玉书房

只有有东西可失去的人,
才真正害怕命。

改命不是从无到有,是从有到更有、且不失去。

改命不是改变命运,是改变命运显性化的载体与规则。

The Jade Study

A framework for high-stakes family decisions
before they become hard to reverse.

我们在研究什么

国学:它到底强在哪里

命理堪舆之学在中国,从来不是市井之术。历代皆设专司:周有太史寮,隋唐称太史局、司天台,宋称司天监,明清定名钦天监。它管观察天象、推算节气、制定历法、择日堪舆。很长一段时间里,平民不得私自编历授时——这门学问是被国家垄断的。

它管的事,今天看来格外眼熟:什么时候动,什么时候不动。登基、出兵、营建、册立,全是重大而不可逆的决定。

但它真正的价值不在规格,在它擅长的那类问题。

条件清楚、数据充分、周期短的问题,量化的方法远比它精确。而当变量太多、信息不全、周期长到没有样本可以回测的时候——也就是一个家庭面对的绝大多数重大选择——可量化的方法反而失灵了。量化投资抓得住短周期的趋势,但它的规模天花板一直都在,因为那套方法的适用边界就在那里。

国学强的正是另一半:混沌之中的方向判断、周期起落的识别、什么时候该动什么时候该守。它还有一些至今无法被另一套框架解释的东西——解释不了,不等于无效。

历代真正把这门学问研究到深处的,不是走投无路的人,是有东西可失去的人。

今天没有变,变的只是称谓。过去是门阀,今天是把一家企业交给下一代的创始人;过去是商贾,今天是资产分散在几个法域、孩子在另一个国家读书的家庭;过去是仕宦之家,今天是靠一代人挣到位置、正在盘算这个位置能不能传下去的人。

名字换了,问题没换:这份东西能不能守住,能传几代,孩子承不承得住,我这一代的选择会把这个家推向哪里。

西学:方向对了,还要有形状

只看清方向是不够的。方向要变成结果,中间隔着两样东西:用什么形式承载——一个人、一家公司、一个跨国架构;借哪套规则放大——法律、税务、教育系统、身份组合。

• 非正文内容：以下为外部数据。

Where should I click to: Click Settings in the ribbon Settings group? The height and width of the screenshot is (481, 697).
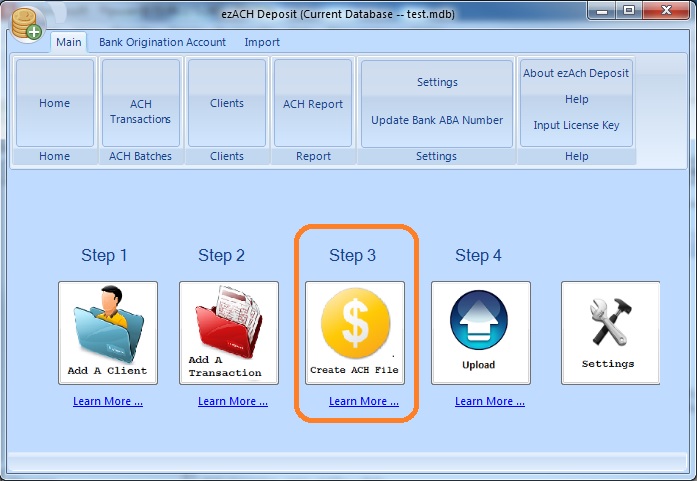[437, 82]
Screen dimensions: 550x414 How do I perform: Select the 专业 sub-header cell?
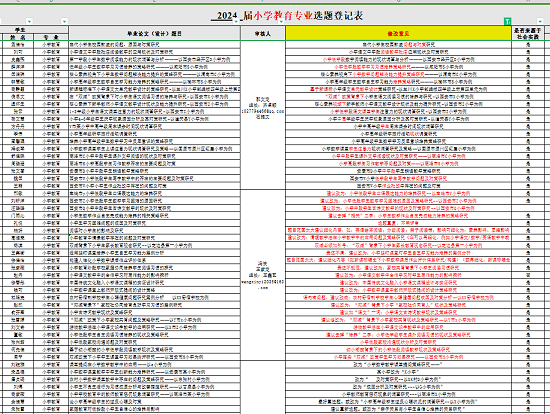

这一套,西方研究了几百年,而且是在真实的跨境实践里研究的:法域怎么选,架构怎么搭,风险怎么隔离,代际怎么交接。

它也有它的空缺。它不承认起点的差异,因此永远解释不了,为什么同一套方案在不同的人身上,结果完全不同。

所以两边都只有一半。国学止步于“看清”,久了就滑向玄学或哲学;西学止步于“结构”,因此解释不了人。把两半接上,才是完整的一次决策。

合流:四百年前就发生过一次

1645 年,清廷颁行《时宪历》,主持编算的德国耶稣会士汤若望随即出任钦天监监正——中国历史上第一位主管钦天监的洋人。此后南怀仁等人相继主持此监。中间也有过反复:1668 年底,康熙命南怀仁与杨光先当廷比试推算日影,南怀仁胜出,西法复用。

理由很简单:西法算得更准。

要解决的问题仍然是中国的,用来解决它的方法却来自西方。

西学为用,国学为魂——这不是玉书房的发明,这是四百年前就已经做过的选择。

我们怎么想这件事

任何一个重大结果,都要经过三层:

三者是乘数关系,不是加法。同样的起点,装进不同的载体、接上不同的规则,结果可以差几十倍到上百倍。

第一层改不了。战场在中间两层。

条件不是天生的禀赋,是上一轮布局显性出来的结果。做对一次布局,产生的不只是钱——还有信心、资源和关系,而这些正是下一轮可用的条件。所以改命不是一跃,是循环:每一轮的结果,都是下一轮的起点。

我们研究这个循环如何跑得更快、更省力——看清底层规则和运行原理,借东风,草船借箭。而不是关起门来自己造箭,最后要么怪自己能力不够,要么怪外部环境不公。

共同点只有一个——做错了,回不去。

In English

A framework for high-stakes family decisions before they become hard to reverse.

Most consequential family choices — where the children are educated, where the family lives, whom they marry, how a business is handed on — are made once, under incomplete information, on timescales too long to test. Quantitative methods work poorly here. So does intuition alone.

The Jade Study treats every outcome as the product of three layers: the starting position a family is given, the vehicle through which it acts — a person, a company, a cross-border structure — and the rules it borrows to amplify that action: law, tax, education systems, residence. These compound rather than add. The first layer cannot be changed. The other two are where the work is.

The tradition this draws on is older than the field it resembles. For centuries the Chinese state maintained a bureau charged with timing its own irreversible decisions. What it lacked was structure. What Western practice supplies is structure without any account of the starting position. Neither half is sufficient.